AIM OF THE TASK: Restate word for word the lines from the one bearing "Select the 124.000,00 price scale label" through the end of the entries below, and leave every picture out.

DATA:
<<<<

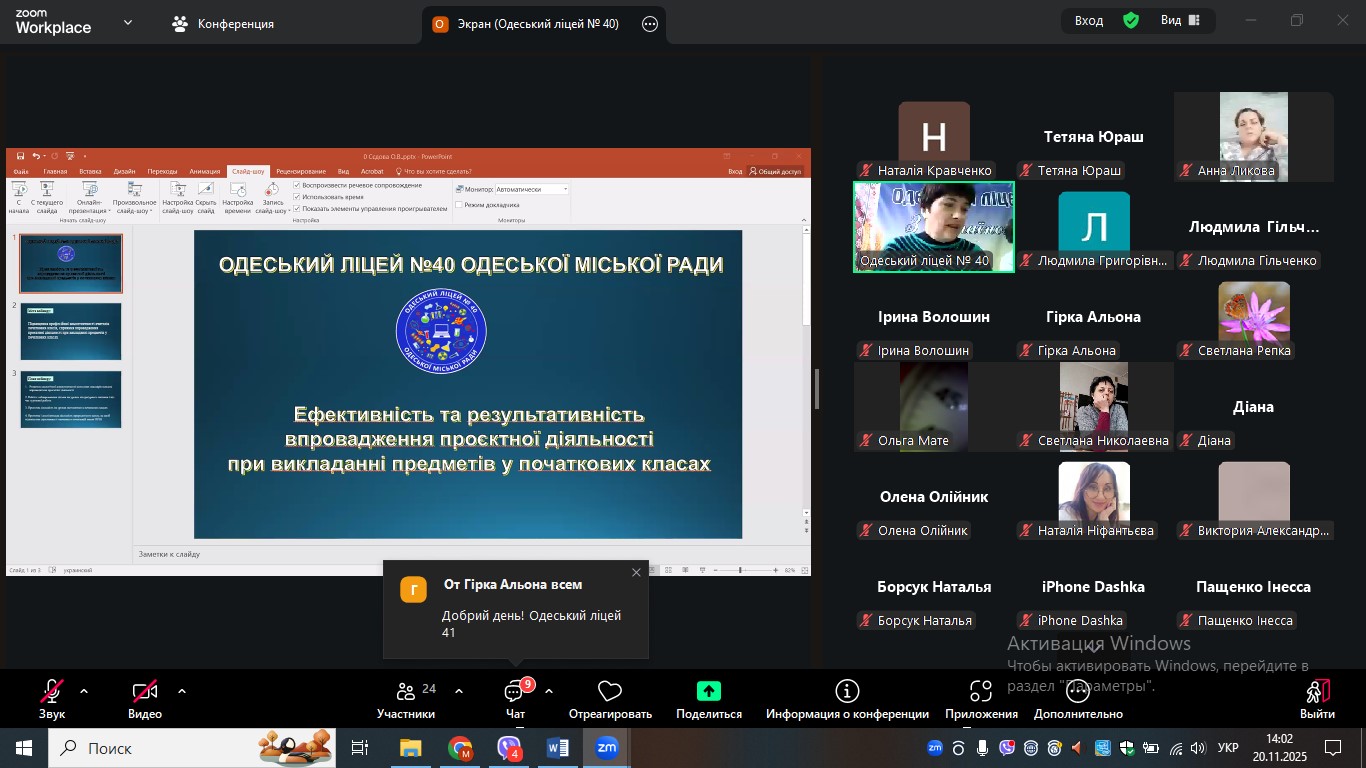This screenshot has width=1366, height=768.
Task: Click the green Поделиться share screen icon
Action: pos(708,692)
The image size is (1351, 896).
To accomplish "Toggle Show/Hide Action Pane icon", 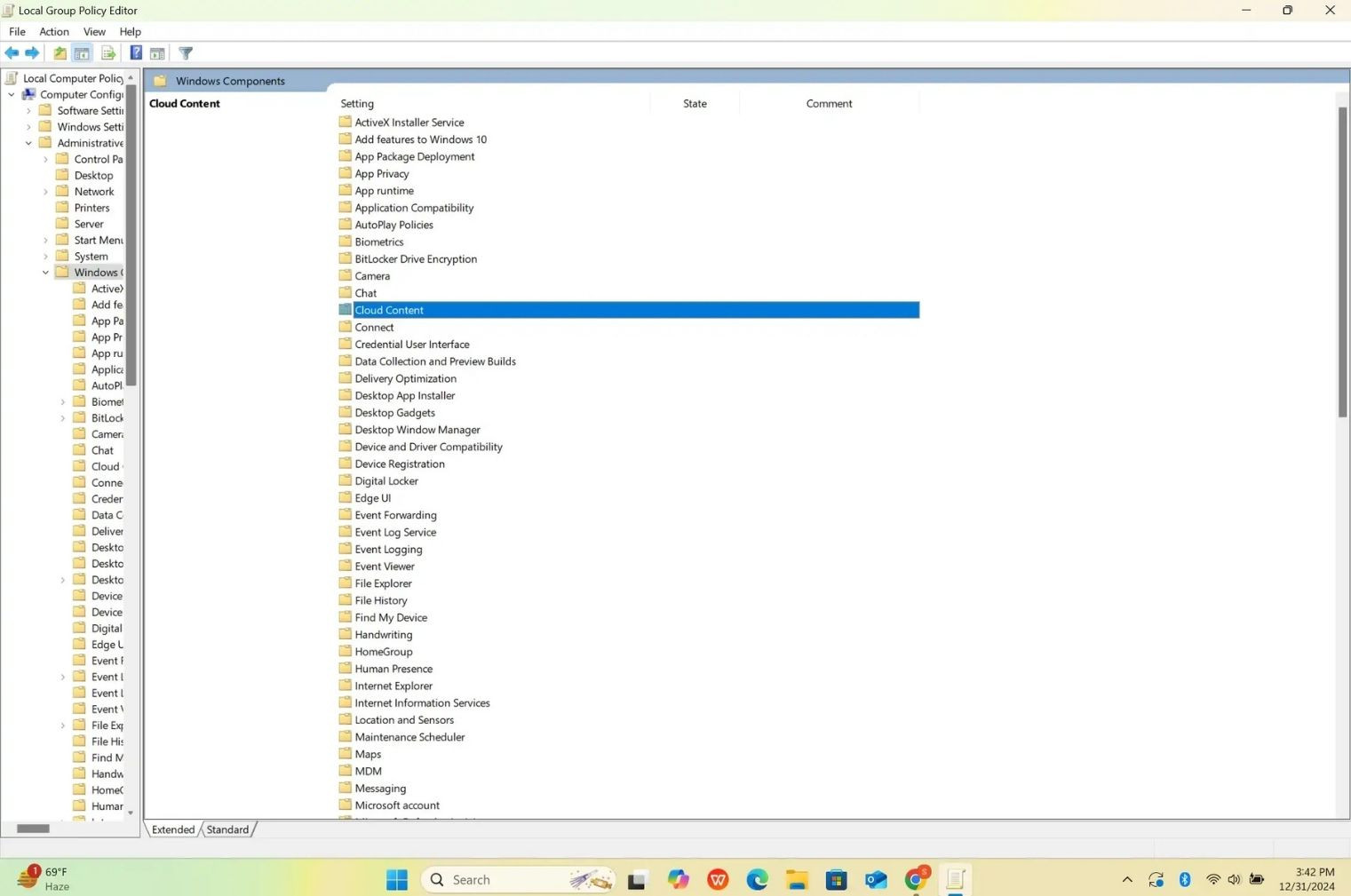I will point(157,53).

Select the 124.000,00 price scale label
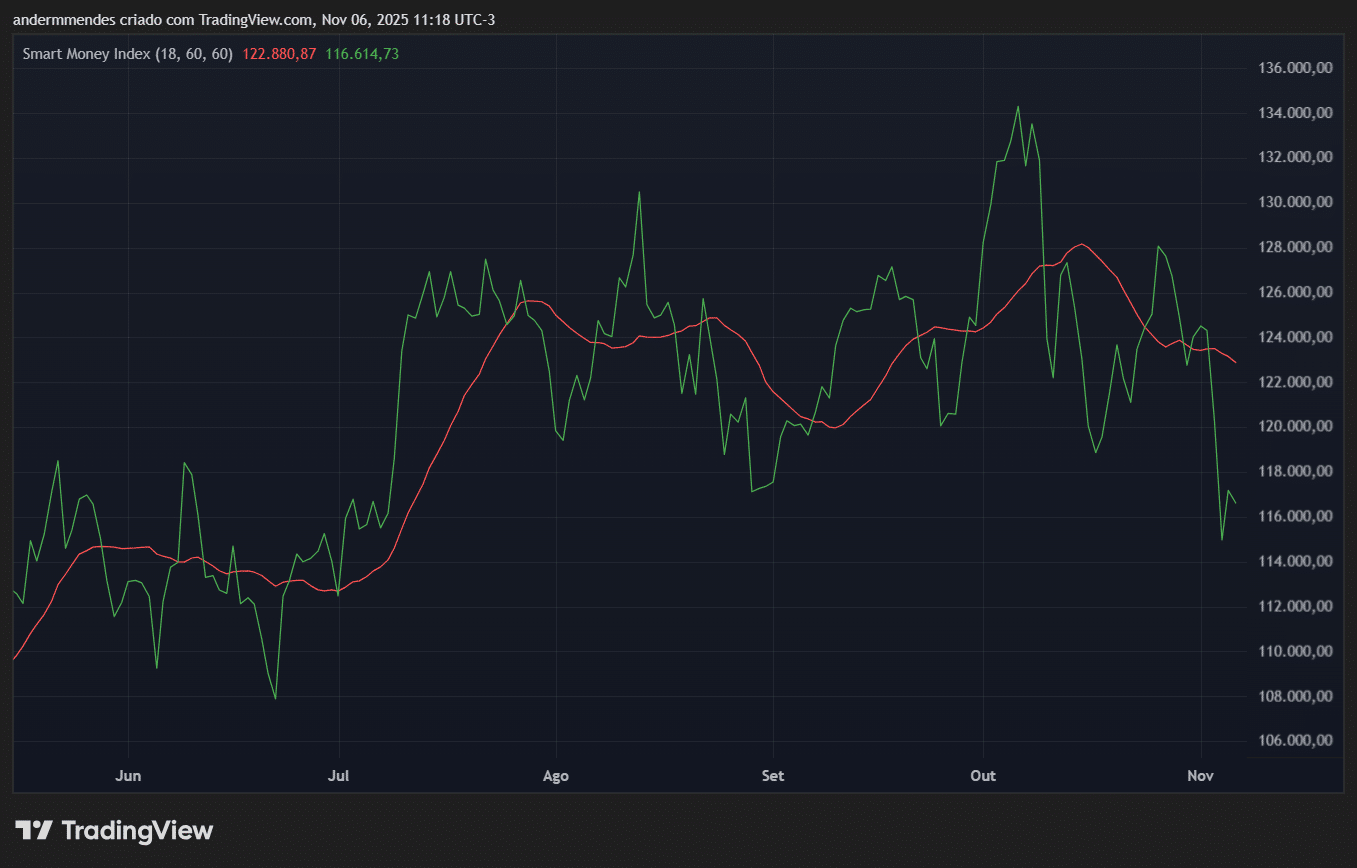coord(1294,337)
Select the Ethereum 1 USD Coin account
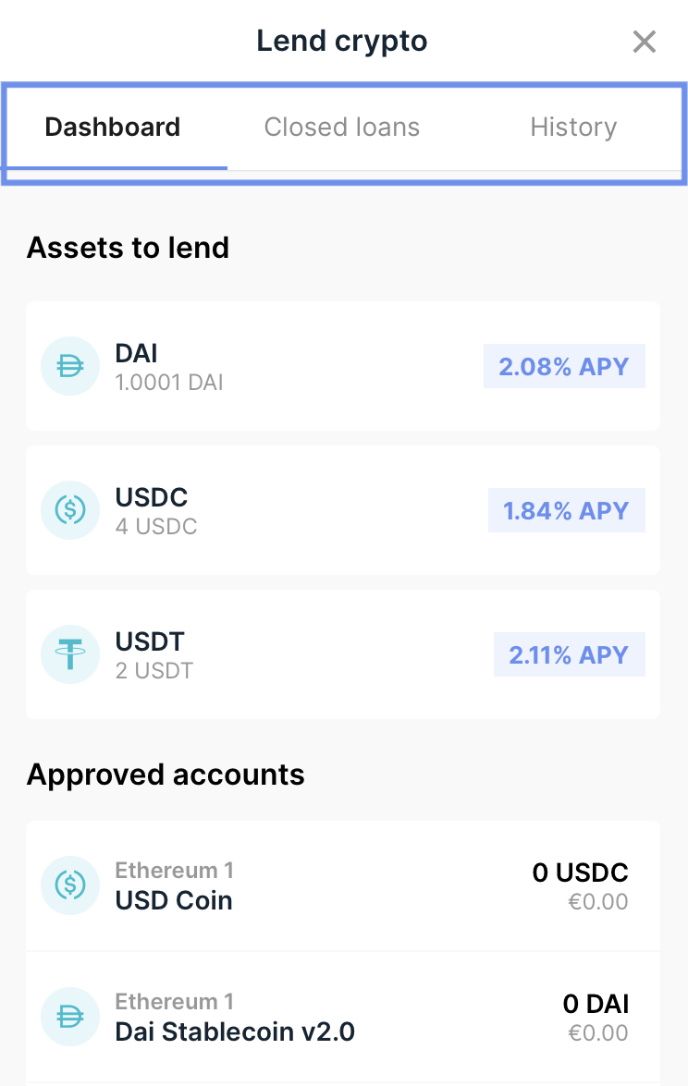This screenshot has height=1086, width=688. pos(343,886)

>>>>

WRITTEN SOLUTION:
Select the 124.000,00 price scale label
coord(1294,337)
Select the Ethereum 1 USD Coin account
This screenshot has height=1086, width=688. pos(343,886)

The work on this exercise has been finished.